He hath also prepared for him the instruments of death; he ordaineth his arrows against the persecutors.

Ver. 13. He hath also prepared, &c.] The punishment of ungodly persons is here elegantly set forth by three similitudes. 1. From warfare. 2. From child birth, Psalms 7:14 Psalms 7:3. From hunting, Psalms 7:15,16. Well might the Lord say, "I have used similitudes by the ministry of the prophets," Hosea 12:10. See Trapp on " Hos 12:10 "
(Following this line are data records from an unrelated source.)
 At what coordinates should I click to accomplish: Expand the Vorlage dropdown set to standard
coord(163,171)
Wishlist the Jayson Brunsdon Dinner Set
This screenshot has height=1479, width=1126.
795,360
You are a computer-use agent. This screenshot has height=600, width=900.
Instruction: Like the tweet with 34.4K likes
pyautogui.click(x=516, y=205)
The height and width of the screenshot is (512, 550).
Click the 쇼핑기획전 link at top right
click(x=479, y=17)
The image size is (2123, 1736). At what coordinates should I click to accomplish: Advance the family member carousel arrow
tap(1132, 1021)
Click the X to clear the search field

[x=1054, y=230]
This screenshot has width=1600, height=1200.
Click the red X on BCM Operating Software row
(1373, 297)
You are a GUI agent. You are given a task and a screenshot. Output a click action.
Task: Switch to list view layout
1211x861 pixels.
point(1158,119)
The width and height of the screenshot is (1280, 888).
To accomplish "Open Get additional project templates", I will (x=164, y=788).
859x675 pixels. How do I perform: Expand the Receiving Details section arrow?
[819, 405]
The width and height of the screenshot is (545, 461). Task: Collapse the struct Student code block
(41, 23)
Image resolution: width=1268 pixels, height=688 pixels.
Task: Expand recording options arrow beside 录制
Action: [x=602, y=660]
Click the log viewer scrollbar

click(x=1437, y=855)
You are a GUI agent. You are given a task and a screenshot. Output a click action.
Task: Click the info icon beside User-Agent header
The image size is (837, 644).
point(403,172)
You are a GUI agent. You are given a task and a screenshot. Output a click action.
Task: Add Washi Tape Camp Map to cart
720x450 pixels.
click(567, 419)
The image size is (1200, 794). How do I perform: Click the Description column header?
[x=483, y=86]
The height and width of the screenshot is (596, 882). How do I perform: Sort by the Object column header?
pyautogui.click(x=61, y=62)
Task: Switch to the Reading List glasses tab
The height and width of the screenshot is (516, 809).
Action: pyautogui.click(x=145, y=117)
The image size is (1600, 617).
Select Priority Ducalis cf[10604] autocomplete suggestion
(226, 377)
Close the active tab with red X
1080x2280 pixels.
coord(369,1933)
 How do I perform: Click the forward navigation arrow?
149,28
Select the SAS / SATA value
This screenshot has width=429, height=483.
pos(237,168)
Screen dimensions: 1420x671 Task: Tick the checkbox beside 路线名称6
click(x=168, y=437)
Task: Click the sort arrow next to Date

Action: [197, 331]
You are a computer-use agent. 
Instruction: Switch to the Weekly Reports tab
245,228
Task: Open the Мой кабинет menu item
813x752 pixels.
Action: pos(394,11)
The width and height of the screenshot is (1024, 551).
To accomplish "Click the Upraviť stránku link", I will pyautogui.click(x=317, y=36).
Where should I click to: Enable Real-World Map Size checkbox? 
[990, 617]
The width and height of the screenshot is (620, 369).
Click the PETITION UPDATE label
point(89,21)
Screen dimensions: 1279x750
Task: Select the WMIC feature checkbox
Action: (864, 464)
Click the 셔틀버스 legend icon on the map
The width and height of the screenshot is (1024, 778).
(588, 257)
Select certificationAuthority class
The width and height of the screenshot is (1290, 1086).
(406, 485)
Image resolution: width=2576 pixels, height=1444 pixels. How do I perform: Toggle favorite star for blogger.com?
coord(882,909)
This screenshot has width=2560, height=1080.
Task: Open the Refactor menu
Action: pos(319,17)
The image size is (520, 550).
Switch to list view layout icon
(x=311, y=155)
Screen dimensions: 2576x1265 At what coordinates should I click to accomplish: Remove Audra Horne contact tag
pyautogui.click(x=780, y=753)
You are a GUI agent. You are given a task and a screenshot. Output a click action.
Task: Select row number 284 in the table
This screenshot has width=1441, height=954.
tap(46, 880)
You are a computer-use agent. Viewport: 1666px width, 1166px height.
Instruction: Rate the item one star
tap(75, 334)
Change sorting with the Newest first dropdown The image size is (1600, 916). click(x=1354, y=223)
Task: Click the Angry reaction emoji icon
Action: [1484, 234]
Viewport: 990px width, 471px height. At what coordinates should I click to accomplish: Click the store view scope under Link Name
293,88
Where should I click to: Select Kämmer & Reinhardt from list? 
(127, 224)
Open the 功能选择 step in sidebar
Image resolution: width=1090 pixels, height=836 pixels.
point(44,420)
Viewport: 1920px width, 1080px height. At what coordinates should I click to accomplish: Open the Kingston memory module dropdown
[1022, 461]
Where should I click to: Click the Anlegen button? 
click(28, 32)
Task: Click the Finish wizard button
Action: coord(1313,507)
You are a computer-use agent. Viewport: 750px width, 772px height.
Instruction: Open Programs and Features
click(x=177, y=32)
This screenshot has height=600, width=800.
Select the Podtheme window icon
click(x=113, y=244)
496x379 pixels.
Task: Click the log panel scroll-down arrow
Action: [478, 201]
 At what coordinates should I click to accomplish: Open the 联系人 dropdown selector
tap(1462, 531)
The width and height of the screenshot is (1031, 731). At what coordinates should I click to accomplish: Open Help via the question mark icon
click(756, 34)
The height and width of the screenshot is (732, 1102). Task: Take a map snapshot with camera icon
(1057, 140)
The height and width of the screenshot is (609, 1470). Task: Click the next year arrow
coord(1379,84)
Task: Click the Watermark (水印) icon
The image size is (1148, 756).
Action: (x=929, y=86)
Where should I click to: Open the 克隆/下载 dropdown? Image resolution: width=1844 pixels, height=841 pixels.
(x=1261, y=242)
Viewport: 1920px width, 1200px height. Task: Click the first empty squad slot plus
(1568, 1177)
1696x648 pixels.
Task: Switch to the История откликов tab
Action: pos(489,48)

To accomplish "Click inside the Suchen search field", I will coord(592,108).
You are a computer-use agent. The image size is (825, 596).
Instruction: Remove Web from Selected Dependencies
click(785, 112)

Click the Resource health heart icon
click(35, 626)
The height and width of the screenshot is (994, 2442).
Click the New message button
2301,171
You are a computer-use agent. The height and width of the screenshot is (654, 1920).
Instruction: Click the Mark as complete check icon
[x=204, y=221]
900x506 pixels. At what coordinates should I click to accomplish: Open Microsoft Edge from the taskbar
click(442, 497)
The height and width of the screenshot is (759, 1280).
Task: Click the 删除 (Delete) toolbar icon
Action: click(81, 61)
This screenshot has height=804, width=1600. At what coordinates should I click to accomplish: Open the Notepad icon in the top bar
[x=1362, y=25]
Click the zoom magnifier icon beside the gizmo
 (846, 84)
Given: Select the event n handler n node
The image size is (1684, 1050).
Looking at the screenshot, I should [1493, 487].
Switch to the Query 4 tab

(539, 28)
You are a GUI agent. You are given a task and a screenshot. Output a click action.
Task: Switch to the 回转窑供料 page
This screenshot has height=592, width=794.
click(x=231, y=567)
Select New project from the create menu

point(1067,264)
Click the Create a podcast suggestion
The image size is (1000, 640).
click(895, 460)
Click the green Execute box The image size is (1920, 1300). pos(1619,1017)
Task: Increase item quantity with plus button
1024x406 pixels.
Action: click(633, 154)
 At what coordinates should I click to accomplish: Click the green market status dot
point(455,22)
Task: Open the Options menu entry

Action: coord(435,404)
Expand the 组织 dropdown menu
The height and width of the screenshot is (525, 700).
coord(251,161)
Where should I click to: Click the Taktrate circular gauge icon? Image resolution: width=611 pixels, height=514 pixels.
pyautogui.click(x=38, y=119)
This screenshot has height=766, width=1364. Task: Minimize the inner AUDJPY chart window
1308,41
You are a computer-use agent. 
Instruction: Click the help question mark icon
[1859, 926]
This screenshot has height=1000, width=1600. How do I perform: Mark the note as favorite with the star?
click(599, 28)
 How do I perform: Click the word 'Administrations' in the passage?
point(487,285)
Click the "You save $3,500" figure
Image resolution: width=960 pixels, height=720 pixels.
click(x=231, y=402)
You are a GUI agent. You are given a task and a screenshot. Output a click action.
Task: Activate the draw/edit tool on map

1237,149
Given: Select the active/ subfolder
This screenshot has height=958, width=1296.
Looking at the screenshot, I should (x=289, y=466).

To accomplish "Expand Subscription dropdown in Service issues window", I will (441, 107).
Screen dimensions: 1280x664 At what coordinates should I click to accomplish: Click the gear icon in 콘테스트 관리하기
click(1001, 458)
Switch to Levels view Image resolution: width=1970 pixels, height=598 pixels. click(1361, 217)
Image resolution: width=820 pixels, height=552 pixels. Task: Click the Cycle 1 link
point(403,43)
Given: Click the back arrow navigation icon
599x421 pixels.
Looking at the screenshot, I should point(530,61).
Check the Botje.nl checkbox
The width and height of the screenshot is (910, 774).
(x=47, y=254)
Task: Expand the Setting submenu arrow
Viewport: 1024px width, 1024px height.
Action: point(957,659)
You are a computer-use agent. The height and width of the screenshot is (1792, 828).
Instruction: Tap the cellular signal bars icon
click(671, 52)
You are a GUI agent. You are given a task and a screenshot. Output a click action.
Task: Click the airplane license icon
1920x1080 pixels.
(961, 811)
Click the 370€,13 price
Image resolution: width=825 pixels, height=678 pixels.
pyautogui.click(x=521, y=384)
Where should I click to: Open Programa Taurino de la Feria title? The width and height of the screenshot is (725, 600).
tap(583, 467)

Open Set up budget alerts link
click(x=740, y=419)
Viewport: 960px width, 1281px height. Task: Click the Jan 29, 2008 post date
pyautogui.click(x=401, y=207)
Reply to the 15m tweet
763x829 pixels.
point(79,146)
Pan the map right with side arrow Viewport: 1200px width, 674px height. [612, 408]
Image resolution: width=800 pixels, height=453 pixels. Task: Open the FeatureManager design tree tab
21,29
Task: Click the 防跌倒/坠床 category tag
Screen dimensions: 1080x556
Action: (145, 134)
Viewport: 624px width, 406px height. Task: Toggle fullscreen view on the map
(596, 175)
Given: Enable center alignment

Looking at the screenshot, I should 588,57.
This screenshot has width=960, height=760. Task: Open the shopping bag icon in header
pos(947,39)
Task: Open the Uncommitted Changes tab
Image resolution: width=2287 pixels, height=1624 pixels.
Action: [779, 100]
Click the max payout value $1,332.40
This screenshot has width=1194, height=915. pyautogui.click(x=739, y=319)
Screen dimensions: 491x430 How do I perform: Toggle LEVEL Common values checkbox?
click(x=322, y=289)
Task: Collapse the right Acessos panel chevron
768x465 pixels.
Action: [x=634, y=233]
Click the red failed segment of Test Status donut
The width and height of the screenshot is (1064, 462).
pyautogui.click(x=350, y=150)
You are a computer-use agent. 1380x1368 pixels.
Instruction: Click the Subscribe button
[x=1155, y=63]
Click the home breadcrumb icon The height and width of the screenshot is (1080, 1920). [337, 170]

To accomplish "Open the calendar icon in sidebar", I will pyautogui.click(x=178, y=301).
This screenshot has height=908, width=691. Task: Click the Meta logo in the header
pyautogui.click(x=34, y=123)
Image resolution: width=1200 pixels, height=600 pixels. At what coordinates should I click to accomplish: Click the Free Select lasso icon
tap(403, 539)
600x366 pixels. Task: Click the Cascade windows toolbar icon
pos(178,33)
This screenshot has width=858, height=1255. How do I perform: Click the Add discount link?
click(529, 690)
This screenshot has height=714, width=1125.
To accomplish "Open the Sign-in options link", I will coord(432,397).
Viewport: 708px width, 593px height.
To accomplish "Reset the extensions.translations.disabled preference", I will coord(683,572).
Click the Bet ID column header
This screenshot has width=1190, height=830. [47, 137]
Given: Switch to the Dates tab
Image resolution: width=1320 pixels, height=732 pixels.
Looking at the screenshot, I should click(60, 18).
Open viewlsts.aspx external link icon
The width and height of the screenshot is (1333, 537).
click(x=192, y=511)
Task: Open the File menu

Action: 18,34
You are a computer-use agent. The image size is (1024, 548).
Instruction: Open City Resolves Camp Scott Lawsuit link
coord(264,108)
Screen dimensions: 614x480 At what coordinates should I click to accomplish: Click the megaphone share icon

He ordaineth his arrows against the persecutors] Heb. the hot burning persecutors, that are set on work by the great red dragon (Ardentes, importing their haste to perpetrate mischief). Such were Felix of Wurtemburg, who swore that ere he died he would ride up to the spurs, and Fornesius, who vowed that he would ride up to the saddle skirts, in the blood of the Lutherans. The archbishop of Tours made suit for the erection of a court called Chambre Ardent, wherein to condemn the French Protestants to the fire. But ere he died he had fire enough, for he was stricken with a disease called The Fire of God; which began at his feet, and so ascended upward, that he caused one member after another to be cut off, and so he died miserably. This was God's burning arrow against a hot burning persecutor. The like may be said of Dioclesian, that bloody tyrant, who had his house burnt over his head with fire from heaven; wherewith he was so frightened that he died soon after (Euseb. l. 5). The previously mentioned Count Felix of Wurtemburg was, the same night that he had so vowed and vaunted, choked in his own blood. So he rode not, but bathed himself, not up to the spurs, but throat, not in the Lutherans' blood, but in his own, before he died. And the like we read of Charles IX of France.